My third year of teaching, I was finally out of survival mode and in the groove enough to have a life outside of school. A masters degree had been a long-time bucket list item. I had always said my undergraduate degree was for the job, but my future graduate degree would be for the education. Now with some money in the bank account, I could pursue an online M.A. in Biblical Theology from a Catholic University. Two standout teachers made this an incredibly enriching year of study and growth for me - Dr. Michael Barber and Dr. John Bergsma.
Dr. Barber, a founding university faculty member, taught THEO502: Foundations of Biblical Theology. One of my first impressions of him came from opening the reading lists for the class. The required readings were extensive and challenging, and the recommended readings were so far overshot that I didn't have a chance of getting through a quarter of that material. He immediately earned my respect simply for having a book list that long. It gave me to know two things right away: Dr. Barber was at least 700% better read than I was, and the bar was high.
Dr. Barber's classes were fast-paced, but followable. He provided a detailed outline of the content of each lecture. I had never seen notes with their own footnotes before, but I realized quickly that Dr. Barber was extremely detail-oriented, and he expected the same of us. He spoke in a combination of being both quick and succinct, which allowed him to cover a lot of content over a relatively short period of time. His planning and organization kept the classes purposeful and productive. As a teacher, this was a lesson inside a lesson. Not only was I learning the basics of theology - how and why to study it - I was seeing how extensive work outside the classroom brought about the learning inside it. We respected our professor for the rigor he imposed on himself, and it motivated us to aim higher.
The content he covered gave a much wider context for the theological books I had read in the past. It gave me a sense of where we had landed in the whole history of the discipline. I remember slogging through Ratzinger's The Nature and Mission of Theology, enough of it now unlocked that the margins were popping up with exited notes and connections.
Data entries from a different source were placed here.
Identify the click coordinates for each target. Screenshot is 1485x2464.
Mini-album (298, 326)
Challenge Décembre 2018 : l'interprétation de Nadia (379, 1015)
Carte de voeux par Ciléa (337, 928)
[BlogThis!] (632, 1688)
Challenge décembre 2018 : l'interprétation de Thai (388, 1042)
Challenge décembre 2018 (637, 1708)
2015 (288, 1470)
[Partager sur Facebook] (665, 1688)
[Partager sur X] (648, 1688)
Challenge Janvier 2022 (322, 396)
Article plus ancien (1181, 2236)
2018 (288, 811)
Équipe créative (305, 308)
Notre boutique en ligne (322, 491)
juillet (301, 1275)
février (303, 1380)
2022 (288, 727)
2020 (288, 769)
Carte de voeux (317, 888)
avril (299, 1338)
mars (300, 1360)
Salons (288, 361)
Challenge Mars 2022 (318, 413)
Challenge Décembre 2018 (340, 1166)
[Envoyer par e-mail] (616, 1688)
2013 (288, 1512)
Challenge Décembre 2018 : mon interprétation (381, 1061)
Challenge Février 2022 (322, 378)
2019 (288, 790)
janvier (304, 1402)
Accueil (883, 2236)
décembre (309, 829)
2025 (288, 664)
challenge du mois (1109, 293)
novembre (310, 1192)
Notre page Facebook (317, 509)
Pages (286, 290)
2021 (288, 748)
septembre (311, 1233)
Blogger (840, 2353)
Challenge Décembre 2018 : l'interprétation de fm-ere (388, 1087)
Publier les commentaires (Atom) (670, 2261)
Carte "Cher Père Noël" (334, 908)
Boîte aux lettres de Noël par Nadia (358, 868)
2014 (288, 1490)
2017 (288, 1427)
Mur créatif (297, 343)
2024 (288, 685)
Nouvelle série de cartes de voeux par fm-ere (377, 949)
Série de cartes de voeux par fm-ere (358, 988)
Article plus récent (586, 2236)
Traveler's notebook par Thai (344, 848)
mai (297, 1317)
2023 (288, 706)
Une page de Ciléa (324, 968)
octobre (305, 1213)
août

This foundations course was not only providing the necessities for the degree; it was also providing motivation and inspiration to do the work that would be required.
If Dr. Barber was the setter, Dr. Bergsma was his outside hitter. In BIBL511: Pentateuch, he applied practically what Dr. Barber had laid out theoretically. A visiting professor, his class was uniquely timed to overlap with my short enrollment. From the very beginning, I knew I was very lucky to take his course. One of the main texts for the class was the draft of an Old Testament commentary that Dr. Bergsma was co-authoring. My two favorite undergraduate courses had been ones where the professors authored their own textbooks. These teachers can present a depth of content that only comes from years of their own labored study. Just like Dr. Barber, Dr. Bergsma was meticulously prepared, and we students reaped the benefits.
The fact that Dr. Bergsma was advanced in his field did not mean his presentations went over our heads. He had a knack for simplification of complex ideas, and his dry oversimplification of humorous ideas kept us all laughing. He was known for his stick-figure illustrations and goofy impersonations of biblical patriarchs. Again, lessons in pedagogy underlaid the lessons in theology. Complex ideas can be distilled into accessible language, and the entertainment value of a class should never be underrated.
Dr. Bergsma illumined parts of the Bible that had been nonsensical to me. Leviticus is usually the book that bogs down well-intentioned readers attempting the Bible from beginning to end. Only 3 books in, they get dietary laws, washing rituals, and even guidelines on baldness. I had usually heard of these as reasons to discount the Scriptures; if such were God's laws in the Old Testament, certainly current laws of the Church were just as ridiculous. But Dr. Bergsma put these codes, so seemingly out-of-touch, into a historical and whole biblical context. I saw how fitting they were for the purpose at hand, and Leviticus unexpectedly became one of my favorite Scriptures.
This "hermeneutic of unity," this way of approaching the Bible as a tightly interwoven story, was absolutely thrilling. Of course, the Bible is mysterious, containing many seeming contradictions. But digging deeper and looking for ways to reconcile the surface-level questions was more satisfying than any deconstructive tack. Dr. Barber and Dr. Bergsma exemplified this approach in their scholarship and, in their own individual styles, modeled the highest quality teaching.